[Collection entries]
==================================================

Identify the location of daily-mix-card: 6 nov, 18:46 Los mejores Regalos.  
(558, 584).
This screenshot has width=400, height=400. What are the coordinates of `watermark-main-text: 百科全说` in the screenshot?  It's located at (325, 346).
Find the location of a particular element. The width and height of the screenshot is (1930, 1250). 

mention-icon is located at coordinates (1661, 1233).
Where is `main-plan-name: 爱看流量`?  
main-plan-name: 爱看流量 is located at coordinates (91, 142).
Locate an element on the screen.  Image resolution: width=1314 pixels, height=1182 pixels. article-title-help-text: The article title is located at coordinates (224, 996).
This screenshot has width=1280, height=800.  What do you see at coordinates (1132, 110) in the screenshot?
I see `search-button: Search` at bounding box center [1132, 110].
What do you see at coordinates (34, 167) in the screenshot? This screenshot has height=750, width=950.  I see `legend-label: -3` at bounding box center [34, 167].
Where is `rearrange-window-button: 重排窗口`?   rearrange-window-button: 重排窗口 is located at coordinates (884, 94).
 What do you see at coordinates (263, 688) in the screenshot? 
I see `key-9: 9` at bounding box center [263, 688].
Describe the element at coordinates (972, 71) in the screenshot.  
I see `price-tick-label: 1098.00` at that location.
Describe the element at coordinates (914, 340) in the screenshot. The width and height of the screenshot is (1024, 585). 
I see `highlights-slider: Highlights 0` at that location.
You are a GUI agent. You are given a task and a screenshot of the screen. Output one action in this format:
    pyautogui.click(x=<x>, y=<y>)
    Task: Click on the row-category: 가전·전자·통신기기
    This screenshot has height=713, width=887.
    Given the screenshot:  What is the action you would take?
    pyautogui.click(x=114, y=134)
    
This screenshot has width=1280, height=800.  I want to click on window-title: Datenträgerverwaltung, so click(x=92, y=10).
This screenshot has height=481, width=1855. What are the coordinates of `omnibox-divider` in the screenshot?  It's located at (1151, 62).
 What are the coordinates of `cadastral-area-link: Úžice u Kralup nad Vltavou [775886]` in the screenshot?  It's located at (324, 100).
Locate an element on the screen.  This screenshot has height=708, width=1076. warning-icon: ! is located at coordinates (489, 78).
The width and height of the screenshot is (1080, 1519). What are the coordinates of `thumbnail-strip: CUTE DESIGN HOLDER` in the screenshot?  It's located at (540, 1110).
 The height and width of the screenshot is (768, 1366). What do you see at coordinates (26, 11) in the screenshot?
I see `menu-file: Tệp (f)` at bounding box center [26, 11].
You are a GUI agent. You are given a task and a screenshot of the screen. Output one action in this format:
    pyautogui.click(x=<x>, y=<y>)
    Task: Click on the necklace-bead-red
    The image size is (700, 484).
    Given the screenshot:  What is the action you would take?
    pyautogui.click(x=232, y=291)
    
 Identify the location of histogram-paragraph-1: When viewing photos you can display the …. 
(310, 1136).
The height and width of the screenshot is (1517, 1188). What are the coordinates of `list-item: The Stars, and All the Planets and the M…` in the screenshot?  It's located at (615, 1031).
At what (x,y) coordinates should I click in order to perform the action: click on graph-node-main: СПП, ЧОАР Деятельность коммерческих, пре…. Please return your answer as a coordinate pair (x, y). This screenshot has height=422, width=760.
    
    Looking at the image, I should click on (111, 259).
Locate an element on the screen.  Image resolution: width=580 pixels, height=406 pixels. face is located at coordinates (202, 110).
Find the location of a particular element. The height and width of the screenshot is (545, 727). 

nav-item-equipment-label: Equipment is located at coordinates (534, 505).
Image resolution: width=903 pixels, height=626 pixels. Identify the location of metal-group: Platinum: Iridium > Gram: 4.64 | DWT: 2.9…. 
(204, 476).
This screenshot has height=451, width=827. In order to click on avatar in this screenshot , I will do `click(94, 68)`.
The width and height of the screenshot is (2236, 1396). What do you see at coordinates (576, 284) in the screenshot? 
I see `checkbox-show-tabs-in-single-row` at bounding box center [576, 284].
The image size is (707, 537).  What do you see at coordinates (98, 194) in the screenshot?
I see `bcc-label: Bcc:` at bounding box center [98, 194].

==================================================

- [EXERCISE BRIEF]
Please lay out the lines as a numbered list, starting with the first line and stopping after the line that contains "main-plan-name: 爱看流量 is". Leave out blank lines.

- [YOUR RESPONSE]
1. Identify the location of daily-mix-card: 6 nov, 18:46 Los mejores Regalos.  
2. (558, 584).
3. This screenshot has width=400, height=400. What are the coordinates of `watermark-main-text: 百科全说` in the screenshot?  It's located at (325, 346).
4. Find the location of a particular element. The width and height of the screenshot is (1930, 1250). 
5. mention-icon is located at coordinates (1661, 1233).
6. Where is `main-plan-name: 爱看流量`?  
7. main-plan-name: 爱看流量 is located at coordinates (91, 142).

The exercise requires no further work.